━━━ SOURCE TEXT

US equity market was in a good mood overall as data showed US jobless claims dropped to a fresh pandemic low. The S&P 500 and Dow Jones Industrial Index advanced 0.39% and 0.79% respectively, and the Nasdaq 100 index declined 0.06%. Industrials and Financials share led the gains in the S&P 500, while Utility stocks lagged. Equities were lifted by a report suggesting President Joe Biden will unveil a budget that would boost Federal spending to $6 trillion in 2022.
We are seeing some bizarre actions in the Reverse Repo market recently. Demand for the key Federal Reserve facility used to control short-term rates surged to the highest on record. According to Bloomberg, fifty participants on Thursday parked some $485.3 billion in the overnight reverse repurchase facility. The total amount already surpassed the previous record high of $474.6 billion from December 31st, 2015. The return of the Fed facility is close to 0%, but demand has been increasing as a flood of cash overwhelms the funding market and has left investors wondering what is happening to the system.

━━━━━━
━━━ DATA PROVIDED

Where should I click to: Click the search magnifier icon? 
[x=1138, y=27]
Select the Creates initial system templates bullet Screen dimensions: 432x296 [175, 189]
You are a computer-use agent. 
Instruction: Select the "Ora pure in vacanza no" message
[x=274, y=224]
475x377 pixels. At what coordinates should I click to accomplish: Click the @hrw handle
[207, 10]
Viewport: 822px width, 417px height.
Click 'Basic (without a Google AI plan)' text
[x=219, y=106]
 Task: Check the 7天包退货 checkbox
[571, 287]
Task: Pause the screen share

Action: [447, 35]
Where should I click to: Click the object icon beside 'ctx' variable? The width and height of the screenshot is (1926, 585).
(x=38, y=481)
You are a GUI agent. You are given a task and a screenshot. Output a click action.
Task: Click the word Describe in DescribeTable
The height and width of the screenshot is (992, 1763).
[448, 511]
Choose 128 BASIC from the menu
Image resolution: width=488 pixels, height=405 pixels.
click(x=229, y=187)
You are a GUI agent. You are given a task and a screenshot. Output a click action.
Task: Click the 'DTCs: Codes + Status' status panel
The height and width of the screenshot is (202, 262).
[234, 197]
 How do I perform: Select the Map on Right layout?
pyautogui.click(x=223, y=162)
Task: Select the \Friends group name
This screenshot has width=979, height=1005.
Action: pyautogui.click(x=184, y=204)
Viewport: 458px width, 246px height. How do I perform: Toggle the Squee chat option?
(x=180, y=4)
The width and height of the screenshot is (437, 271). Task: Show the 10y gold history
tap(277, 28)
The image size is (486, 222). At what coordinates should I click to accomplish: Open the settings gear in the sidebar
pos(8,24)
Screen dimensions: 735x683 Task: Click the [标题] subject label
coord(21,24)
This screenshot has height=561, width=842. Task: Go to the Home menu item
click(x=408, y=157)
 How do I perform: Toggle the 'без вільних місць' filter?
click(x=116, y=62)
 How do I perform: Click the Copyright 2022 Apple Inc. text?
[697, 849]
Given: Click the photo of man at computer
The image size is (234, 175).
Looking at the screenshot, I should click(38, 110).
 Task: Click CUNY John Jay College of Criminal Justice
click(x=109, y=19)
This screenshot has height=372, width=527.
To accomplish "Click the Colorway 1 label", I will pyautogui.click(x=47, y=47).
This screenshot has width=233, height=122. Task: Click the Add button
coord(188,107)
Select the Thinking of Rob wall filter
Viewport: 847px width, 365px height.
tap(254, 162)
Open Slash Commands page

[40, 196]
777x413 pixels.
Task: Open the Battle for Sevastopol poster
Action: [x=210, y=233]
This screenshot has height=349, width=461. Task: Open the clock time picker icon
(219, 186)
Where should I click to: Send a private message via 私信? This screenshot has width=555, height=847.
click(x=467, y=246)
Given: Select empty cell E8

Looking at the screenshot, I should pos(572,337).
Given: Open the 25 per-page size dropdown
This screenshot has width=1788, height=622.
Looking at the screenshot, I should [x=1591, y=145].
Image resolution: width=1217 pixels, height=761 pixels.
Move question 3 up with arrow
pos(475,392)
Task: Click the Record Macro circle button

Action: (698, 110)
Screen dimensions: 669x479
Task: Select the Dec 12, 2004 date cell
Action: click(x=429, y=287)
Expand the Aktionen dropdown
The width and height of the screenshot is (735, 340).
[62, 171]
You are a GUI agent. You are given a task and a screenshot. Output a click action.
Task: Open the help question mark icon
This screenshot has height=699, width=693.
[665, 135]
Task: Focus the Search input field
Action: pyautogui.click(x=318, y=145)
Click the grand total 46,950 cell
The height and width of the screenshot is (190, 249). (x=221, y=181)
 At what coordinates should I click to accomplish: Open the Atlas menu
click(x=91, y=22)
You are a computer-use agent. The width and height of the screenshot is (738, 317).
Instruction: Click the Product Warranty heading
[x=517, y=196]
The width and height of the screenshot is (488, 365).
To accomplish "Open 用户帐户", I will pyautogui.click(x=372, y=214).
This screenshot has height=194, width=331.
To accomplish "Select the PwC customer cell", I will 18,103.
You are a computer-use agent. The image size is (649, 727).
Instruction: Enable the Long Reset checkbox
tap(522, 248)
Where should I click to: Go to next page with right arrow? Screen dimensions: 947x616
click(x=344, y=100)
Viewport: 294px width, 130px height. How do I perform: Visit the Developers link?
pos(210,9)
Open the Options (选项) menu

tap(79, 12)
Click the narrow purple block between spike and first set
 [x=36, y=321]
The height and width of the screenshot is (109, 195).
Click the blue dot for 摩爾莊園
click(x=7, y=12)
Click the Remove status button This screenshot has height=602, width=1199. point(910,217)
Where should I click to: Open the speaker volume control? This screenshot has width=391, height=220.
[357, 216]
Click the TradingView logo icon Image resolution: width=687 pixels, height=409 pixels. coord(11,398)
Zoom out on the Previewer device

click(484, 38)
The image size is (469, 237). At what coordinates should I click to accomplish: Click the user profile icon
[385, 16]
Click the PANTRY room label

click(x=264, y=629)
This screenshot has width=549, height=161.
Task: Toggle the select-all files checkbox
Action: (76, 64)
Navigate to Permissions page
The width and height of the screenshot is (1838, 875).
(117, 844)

━━━━━━

Could you extract the passage of the market commentary word for word, starting at "We are seeing" and ending at "to the system."? Rely only on the market commentary, not on the listing.

We are seeing some bizarre actions in the Reverse Repo market recently. Demand for the key Federal Reserve facility used to control short-term rates surged to the highest on record. According to Bloomberg, fifty participants on Thursday parked some $485.3 billion in the overnight reverse repurchase facility. The total amount already surpassed the previous record high of $474.6 billion from December 31st, 2015. The return of the Fed facility is close to 0%, but demand has been increasing as a flood of cash overwhelms the funding market and has left investors wondering what is happening to the system.